Source excerpt:
** Start **
Dollar General Overcharges Customers

As the American Prospect (1/19/24) reports, Dollar General has also been fined by New York and sued by Ohio and Missouri for business practices that harm consumers.

Janine Jackson: Some listeners may have seen the story of Dollar General stores in Missouri being caught cheating customers by listing one price on the shelf, then charging a higher price at checkout. It’s a crummy thing to do to folks just trying to meet household needs. And yet it’s just one of many harms dollar stores—some call them deal destinations—are doing to communities across the country. What’s the nature of the problem, and what can we do about it? 

Our guest has been tracking the various impacts of chain dollar stores and their proliferation, as well as what can happen when communities and policymakers fight back. Kennedy Smith is a senior researcher with the Independent Business Initiative at the Institute for Local Self-Reliance. She joins us now by phone from Arlington, Virginia. Welcome to Counterspin, Kennedy Smith.

Kennedy Smith: Thank you.

JJ: Well, dollar stores are sort of like fancy restaurants. If they aren’t part of your life, you might not even physically notice them. But they’ve been proliferating wildly in recent years. In 2021, as the Institute’s report, “The Dollar Store Invasion,” begins, nearly half of new stores that opened in the US were chain dollar stores, a degree of momentum with no parallel in the history of the retail industry. 

Now, I want to talk through specific problems, but could you maybe start by talking about where these stores are and what’s giving rise to them, which connects directly to what they do?

KS: Basically, they are everywhere. They are in 48 states now. They haven’t quite made the leap yet to Hawaii and Alaska, but they began—the two major chains, Dollar General, which is headquartered in Tennessee, and Dollar Tree/Family Dollar, which is now in Virginia Beach, Virginia—began by radiating out from their headquarters. And so we see heavy concentrations of them sort of in the east and the southeast. They are now marching across the country and entering all kinds of markets. 

And they have slightly different profiles. Dollar General tends to be a little more rural. They tend to go into smaller rural communities. Dollar Tree tends to be more suburban, and Family Dollar tends to be located primarily in urban neighborhoods

And they are being fueled by a variety of factors, including consolidation in the grocery industry and people’s desire to find more affordable food and products in general are driving people to believe that dollar stores are offering them a better value. 

And in fact, that’s one of the tricks that the dollar stores play on people, is that they actually are getting poor value and usually paying more in a per ounce or per pound basis than they might be if they were shopping at a traditional, independently owned grocery store or hardware store or office supply store, whatever it might be.
** End **
Objective 1: Quote the rows starting at the line that contains "Task: Click the" and ending at the last row, leaving out the pictures.

Pointing rows for screenshots and pages:
** Start **
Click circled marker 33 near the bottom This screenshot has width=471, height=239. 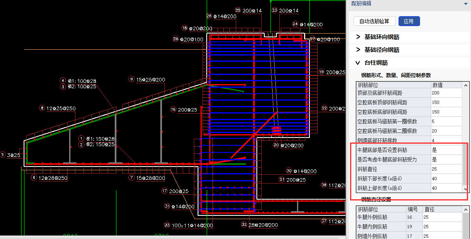[x=167, y=225]
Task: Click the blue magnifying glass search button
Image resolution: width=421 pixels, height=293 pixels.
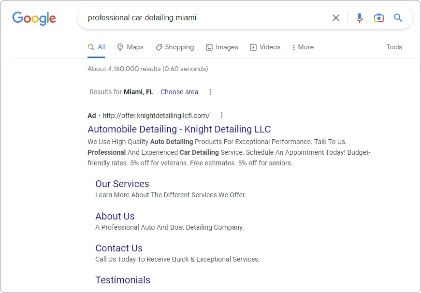Action: coord(398,18)
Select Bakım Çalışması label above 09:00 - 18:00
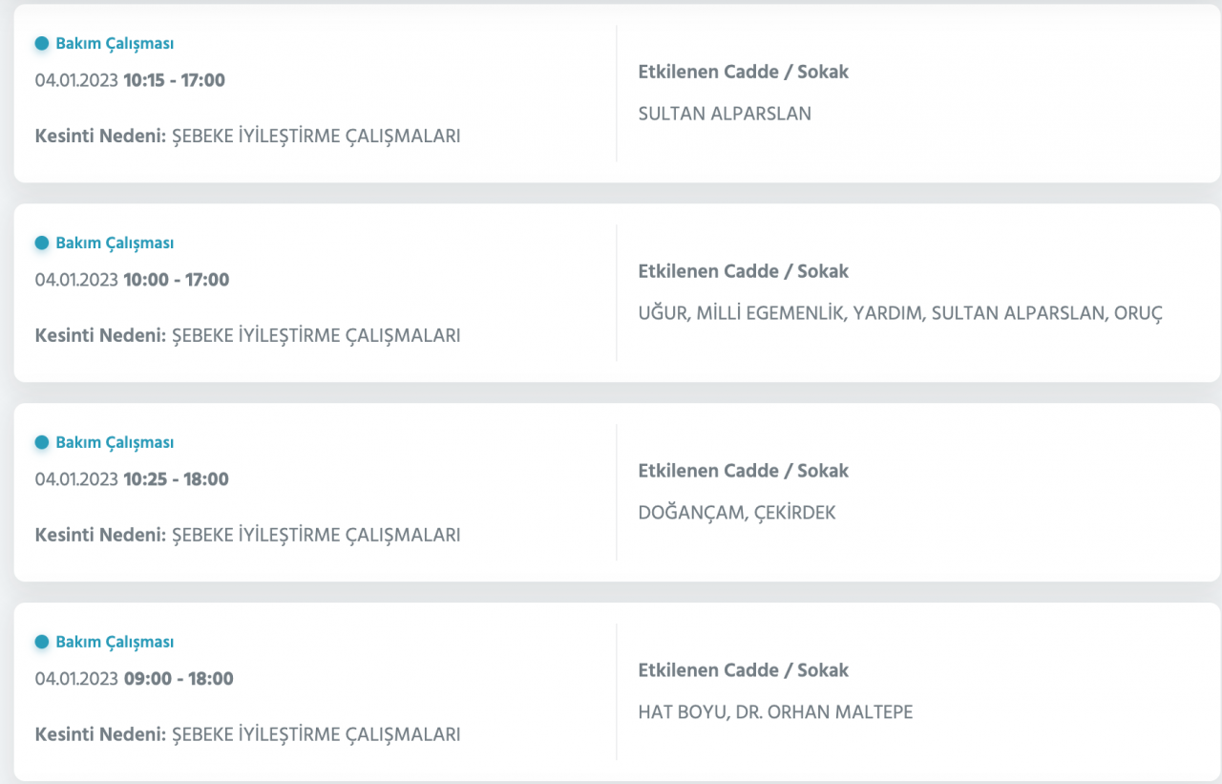Viewport: 1222px width, 784px height. point(115,642)
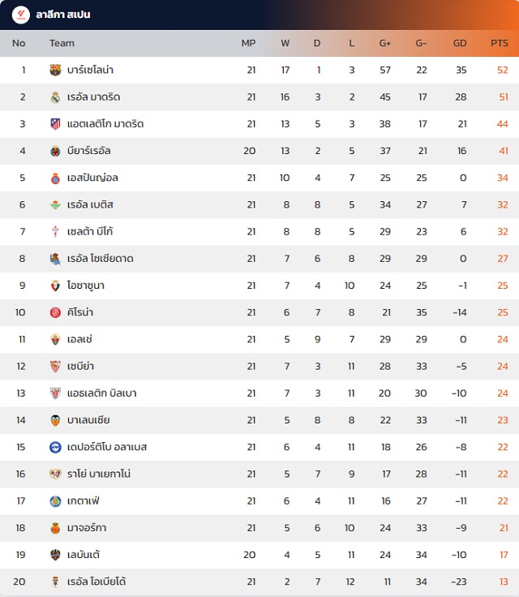Click the Athletic Bilbao club crest

55,393
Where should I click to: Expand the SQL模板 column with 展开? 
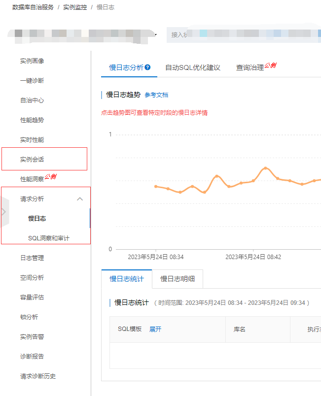(155, 329)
** End **
Objective 2: According to the dollar store interview, in how many states are dollar stores now located?

Full response 1:
Task: Click the blue magnifying glass search button
Image resolution: width=421 pixels, height=293 pixels.
Action: coord(398,18)
Select Bakım Çalışması label above 09:00 - 18:00
Viewport: 1222px width, 784px height. point(115,642)
Click the Athletic Bilbao club crest

55,393
Where should I click to: Expand the SQL模板 column with 展开? 
(155, 329)

Full response 2: 48 states.